- Genre: Game show
- Developed by: Elroy Schwartz
- Presented by: Robert Alda
- Country of origin: United States

Production
- Producer: Joe Cates

Original release
- Network: NBC
- Release: November 21 – December 21, 1956

= Can Do =

American TV game series (1956)

Can Do is an American television game show that was broadcast on NBC from November 21, 1956, until December 31, 1956.

==Format==
Each contestant had to guess whether a celebrity could perform a specific stunt successfully after hearing statistics from the American Standard Testing Bureau about what percentage of people had successfully completed the stunt during tests. Housed in an isolation booth, the contestant pressed a button to indicate his or her decision. A correct guess in the first round earned $1,500 for the contestant. The person then had to choose whether to leave with what he or she had earned. Continuing meant doubling the earnings with a correct guess, but if the guess was wrong, he or she received approximately 20 percent of his or her winnings. Each successive round offered the same option, with a maximum prize of $50,000.

Robert Alda was the master of ceremonies.

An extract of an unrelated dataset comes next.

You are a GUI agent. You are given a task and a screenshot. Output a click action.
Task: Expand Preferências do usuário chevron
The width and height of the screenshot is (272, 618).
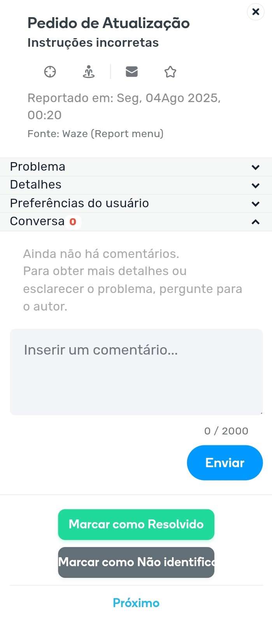[x=255, y=203]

Guest celebrities included Martha Raye, Gypsy Rose Lee, Rocky Graziano, Polly Bergen, Rory Calhoun and Sal Mineo. Stunts included pulling a tablecloth from under dishes, shooting at moving targets with table-tennis balls, and hitting balloons with beanbags.

==Production==
Can Do was broadcast on Mondays from 9 to 9:30 p.m. Eastern Time, replacing Medic. Its competition included I Love Lucy. Revlon was the sponsor. Joe Cates was the producer. He and Elroy Schwartz developed the program. Revlon originally planned to have another new program, Most Beautiful Girl in the World, in the time slot, but three postponements caused the company to change plans.

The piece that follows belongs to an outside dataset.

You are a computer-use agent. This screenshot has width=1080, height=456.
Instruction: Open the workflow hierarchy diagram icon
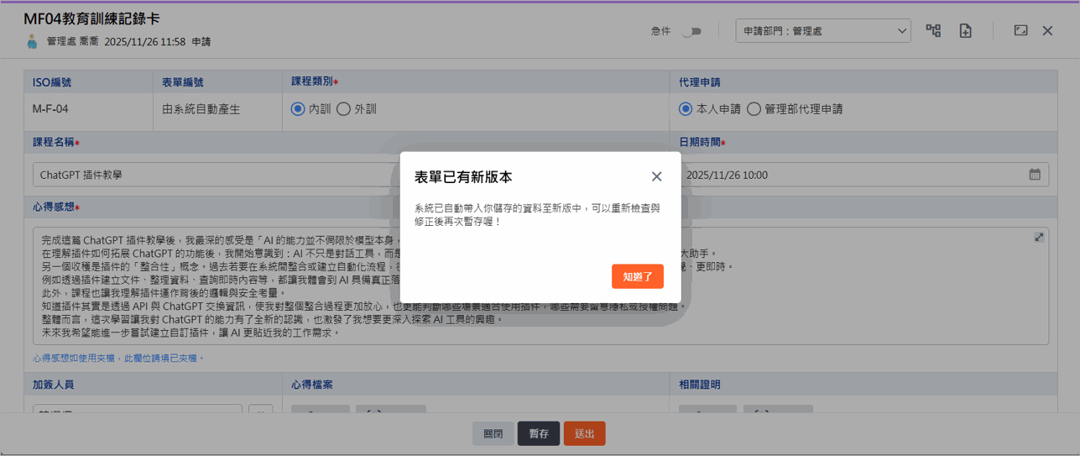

Can Do's cancellation was under way two weeks after it debuted. Val Adams wrote in The New York Times, "The failure of Can Do to stimulate new interest in Monday-evening viewing has proved a disappointment to Revlon and N. B. C." It was replaced by Twenty-One.

==Critical response==
Jack Fitzgerald wrote in the Hartford Courant that Can Do did not seem to be a strong program, but it was likely to attract "that large number of viewers that watches any program which doles out big sums of money to contestants." He described Alda as "personable" but "appearing somewhat nervous on the first program". In summary, Fitzgerald said the program "is 30 minutes of clowning and fun, but not a whole lot more."